**Text passage:**
------

PARIS (Reuters) - U.S. President Barack Obama reaffirmed in a phone call with his French counterpart Francois Hollande on Wednesday Washington’s commitment to end spying practices deemed “unacceptable” by its allies.
The presidents’ conversation, announced by Hollande’s office, came after transparency lobby group WikiLeaks revealed on Tuesday that U.S. National Security Agency (NSA) had spied on the last three French presidents.
The latest revelations of espionage among Western allies came after it emerged that the U.S. National Security Agency (NSA) had spied on Germany and that Germany’s own BND intelligence agency had cooperated with the NSA to spy on officials and companies elsewhere in Europe.
“President Obama reiterated unequivocally his firm commitment ... to end the practices that may have happened in the past and that are considered unacceptable among allies,” the French president’s office said.
Hollande had earlier held an emergency meeting of his ministers and army commanders and the U.S. ambassador was summoned to the foreign ministry.
“France will not tolerate actions that threaten its security and the protection of its interests,” an earlier statement from the president’s office said, adding it was not the first time allegations of U.S. spying on French interests had surfaced.
A senior French intelligence official will travel to the United States to discuss the matter and strengthen cooperation between the two countries, Hollande’s office said.
“We have to verify that this spying has finished,” Stephane Le Foll, government spokesman, told reporters, adding that ministers had been told to be careful when speaking on their mobile phones.
While Paris and Washington have good ties in general, U.N. Security Council veto-holder France fiercely maintains its independence on foreign policy and over the last two years there have been moments of friction and irritation on both sides.

------

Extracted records
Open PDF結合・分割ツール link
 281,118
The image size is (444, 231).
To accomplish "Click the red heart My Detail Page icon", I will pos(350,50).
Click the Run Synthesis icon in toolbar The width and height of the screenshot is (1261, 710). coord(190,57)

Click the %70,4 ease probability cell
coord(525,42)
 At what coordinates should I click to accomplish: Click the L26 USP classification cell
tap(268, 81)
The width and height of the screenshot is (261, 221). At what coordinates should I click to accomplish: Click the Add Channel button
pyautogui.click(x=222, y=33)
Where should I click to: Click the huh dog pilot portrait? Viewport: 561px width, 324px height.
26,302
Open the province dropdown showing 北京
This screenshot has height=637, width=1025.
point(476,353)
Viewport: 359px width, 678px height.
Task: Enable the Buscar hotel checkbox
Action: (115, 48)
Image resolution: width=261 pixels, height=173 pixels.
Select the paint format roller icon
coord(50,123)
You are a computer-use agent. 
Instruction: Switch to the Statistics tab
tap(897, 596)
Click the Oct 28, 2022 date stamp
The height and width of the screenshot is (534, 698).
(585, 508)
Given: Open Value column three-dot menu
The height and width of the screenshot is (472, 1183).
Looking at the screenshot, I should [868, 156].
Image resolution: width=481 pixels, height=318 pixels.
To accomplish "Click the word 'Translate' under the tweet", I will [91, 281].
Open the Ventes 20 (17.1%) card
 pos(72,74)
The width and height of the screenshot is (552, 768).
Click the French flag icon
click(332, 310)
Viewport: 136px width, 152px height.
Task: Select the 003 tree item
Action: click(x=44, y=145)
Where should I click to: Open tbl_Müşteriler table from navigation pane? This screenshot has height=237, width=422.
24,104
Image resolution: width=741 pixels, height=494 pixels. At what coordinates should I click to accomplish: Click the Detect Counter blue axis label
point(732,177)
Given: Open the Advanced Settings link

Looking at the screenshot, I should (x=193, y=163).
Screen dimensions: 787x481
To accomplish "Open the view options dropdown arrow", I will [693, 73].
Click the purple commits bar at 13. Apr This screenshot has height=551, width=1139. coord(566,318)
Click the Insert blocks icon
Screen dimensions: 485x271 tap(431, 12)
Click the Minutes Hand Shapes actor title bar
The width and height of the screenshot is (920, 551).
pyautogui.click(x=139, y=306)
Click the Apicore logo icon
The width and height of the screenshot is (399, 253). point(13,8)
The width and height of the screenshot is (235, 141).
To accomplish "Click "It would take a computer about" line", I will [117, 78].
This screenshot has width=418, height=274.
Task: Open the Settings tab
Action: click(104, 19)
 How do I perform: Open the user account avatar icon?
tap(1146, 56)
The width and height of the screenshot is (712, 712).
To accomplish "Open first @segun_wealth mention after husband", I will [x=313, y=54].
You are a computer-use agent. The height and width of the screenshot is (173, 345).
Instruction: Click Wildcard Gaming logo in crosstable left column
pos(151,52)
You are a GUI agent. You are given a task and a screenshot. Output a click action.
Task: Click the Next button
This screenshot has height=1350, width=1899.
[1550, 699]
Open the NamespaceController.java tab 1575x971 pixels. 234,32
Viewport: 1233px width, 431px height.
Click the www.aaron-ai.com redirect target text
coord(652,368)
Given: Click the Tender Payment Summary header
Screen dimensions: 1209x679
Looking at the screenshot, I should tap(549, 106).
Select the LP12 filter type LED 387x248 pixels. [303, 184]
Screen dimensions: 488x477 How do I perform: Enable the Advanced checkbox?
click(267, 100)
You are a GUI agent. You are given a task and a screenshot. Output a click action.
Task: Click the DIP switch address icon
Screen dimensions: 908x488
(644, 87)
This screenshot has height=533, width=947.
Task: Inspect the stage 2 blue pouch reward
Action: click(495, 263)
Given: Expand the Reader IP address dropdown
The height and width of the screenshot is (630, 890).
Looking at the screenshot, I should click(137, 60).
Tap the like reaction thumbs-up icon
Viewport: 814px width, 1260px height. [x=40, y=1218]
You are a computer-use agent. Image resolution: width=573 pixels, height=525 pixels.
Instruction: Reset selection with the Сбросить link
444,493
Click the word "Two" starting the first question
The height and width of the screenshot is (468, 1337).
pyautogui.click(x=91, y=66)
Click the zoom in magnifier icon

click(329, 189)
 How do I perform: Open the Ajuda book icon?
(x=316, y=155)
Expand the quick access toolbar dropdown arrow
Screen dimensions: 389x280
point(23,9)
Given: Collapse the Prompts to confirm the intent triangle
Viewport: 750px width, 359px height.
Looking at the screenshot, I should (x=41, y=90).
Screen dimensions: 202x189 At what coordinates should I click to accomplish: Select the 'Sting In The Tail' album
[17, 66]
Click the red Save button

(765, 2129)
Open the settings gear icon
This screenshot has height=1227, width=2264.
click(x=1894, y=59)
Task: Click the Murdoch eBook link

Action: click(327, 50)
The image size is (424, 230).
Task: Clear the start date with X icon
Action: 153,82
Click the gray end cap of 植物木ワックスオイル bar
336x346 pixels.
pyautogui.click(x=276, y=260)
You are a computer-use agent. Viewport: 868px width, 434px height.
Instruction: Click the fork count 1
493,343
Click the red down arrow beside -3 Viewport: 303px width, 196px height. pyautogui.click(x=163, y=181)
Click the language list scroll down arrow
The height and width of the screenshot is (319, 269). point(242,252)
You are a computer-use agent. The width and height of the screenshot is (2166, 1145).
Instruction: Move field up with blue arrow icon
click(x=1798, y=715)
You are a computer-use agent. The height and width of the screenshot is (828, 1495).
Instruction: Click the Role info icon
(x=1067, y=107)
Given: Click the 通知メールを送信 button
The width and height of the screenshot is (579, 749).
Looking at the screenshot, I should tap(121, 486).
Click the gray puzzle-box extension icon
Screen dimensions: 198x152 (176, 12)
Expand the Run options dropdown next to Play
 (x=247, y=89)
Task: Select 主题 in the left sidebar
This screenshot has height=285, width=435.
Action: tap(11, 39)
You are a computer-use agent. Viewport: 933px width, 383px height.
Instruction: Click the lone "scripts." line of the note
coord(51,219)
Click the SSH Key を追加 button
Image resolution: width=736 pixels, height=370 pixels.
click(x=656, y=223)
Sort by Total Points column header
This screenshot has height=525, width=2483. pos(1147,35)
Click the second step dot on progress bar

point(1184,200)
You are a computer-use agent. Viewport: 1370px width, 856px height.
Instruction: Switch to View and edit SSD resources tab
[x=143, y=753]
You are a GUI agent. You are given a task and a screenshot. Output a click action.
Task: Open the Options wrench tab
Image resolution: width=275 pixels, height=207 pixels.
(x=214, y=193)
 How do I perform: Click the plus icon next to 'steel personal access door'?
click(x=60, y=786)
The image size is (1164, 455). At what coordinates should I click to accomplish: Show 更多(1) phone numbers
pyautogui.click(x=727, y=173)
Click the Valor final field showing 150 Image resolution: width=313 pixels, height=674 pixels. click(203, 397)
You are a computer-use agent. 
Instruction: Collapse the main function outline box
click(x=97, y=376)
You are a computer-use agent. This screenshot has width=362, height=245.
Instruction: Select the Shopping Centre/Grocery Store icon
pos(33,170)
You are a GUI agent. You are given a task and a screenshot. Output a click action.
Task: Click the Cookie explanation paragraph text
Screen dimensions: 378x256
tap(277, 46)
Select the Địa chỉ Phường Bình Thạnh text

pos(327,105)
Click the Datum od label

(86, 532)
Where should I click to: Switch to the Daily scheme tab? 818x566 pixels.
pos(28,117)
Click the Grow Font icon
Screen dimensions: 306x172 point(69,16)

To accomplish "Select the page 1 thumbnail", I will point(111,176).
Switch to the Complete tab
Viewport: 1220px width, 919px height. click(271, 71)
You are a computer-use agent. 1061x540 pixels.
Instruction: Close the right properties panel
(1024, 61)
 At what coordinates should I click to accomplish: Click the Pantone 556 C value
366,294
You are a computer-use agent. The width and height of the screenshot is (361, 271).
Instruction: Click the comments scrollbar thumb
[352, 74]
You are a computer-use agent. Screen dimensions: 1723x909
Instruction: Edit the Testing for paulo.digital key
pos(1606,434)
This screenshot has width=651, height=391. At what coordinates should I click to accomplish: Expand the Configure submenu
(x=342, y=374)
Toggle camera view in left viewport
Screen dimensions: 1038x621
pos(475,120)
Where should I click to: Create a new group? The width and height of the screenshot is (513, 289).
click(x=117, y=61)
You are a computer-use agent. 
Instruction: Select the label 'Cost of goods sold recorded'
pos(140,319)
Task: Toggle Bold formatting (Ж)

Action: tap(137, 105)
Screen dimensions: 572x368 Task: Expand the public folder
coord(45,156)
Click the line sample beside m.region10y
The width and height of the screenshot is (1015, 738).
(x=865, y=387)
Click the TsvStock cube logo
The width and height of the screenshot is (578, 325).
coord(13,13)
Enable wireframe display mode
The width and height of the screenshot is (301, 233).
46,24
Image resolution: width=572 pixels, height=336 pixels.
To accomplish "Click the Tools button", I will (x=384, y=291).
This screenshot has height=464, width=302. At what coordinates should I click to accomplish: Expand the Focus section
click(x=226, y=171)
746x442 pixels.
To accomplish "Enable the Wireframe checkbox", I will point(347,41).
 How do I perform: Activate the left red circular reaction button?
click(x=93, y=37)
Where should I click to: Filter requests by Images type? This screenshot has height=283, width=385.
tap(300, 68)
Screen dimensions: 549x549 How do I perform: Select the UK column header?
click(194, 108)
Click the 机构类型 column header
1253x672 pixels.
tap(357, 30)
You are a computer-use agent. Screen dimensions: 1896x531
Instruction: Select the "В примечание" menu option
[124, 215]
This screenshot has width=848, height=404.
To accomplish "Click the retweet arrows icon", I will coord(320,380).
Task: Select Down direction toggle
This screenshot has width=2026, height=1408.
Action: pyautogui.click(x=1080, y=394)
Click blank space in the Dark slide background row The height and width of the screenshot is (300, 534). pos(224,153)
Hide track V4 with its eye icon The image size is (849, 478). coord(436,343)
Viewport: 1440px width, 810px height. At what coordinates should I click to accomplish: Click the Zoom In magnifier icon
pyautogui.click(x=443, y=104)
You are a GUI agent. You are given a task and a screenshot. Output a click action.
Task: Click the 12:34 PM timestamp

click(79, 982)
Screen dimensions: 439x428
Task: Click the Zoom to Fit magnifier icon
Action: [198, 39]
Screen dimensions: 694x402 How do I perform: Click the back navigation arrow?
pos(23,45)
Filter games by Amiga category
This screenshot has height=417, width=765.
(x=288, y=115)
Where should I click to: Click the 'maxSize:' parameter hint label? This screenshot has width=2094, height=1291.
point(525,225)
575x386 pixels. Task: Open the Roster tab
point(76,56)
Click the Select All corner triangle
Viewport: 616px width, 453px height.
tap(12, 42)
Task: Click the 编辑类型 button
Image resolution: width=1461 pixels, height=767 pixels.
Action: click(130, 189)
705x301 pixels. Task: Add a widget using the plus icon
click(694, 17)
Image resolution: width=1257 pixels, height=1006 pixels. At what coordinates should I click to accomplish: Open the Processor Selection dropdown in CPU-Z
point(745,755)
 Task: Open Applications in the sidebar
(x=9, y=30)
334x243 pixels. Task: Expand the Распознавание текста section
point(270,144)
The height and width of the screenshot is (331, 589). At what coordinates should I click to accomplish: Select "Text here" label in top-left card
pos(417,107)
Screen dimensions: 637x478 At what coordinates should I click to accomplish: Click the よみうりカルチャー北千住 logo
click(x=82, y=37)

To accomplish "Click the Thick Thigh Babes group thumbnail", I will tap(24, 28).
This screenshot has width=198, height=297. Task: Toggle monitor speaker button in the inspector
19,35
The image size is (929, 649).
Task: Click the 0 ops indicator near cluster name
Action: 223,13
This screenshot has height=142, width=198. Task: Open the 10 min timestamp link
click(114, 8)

------

**What you are asked to do:**
Which people are named in the report on U.S. spying on France?

**Finished exercise:**
Barack Obama, Francois Hollande, Stephane Le Foll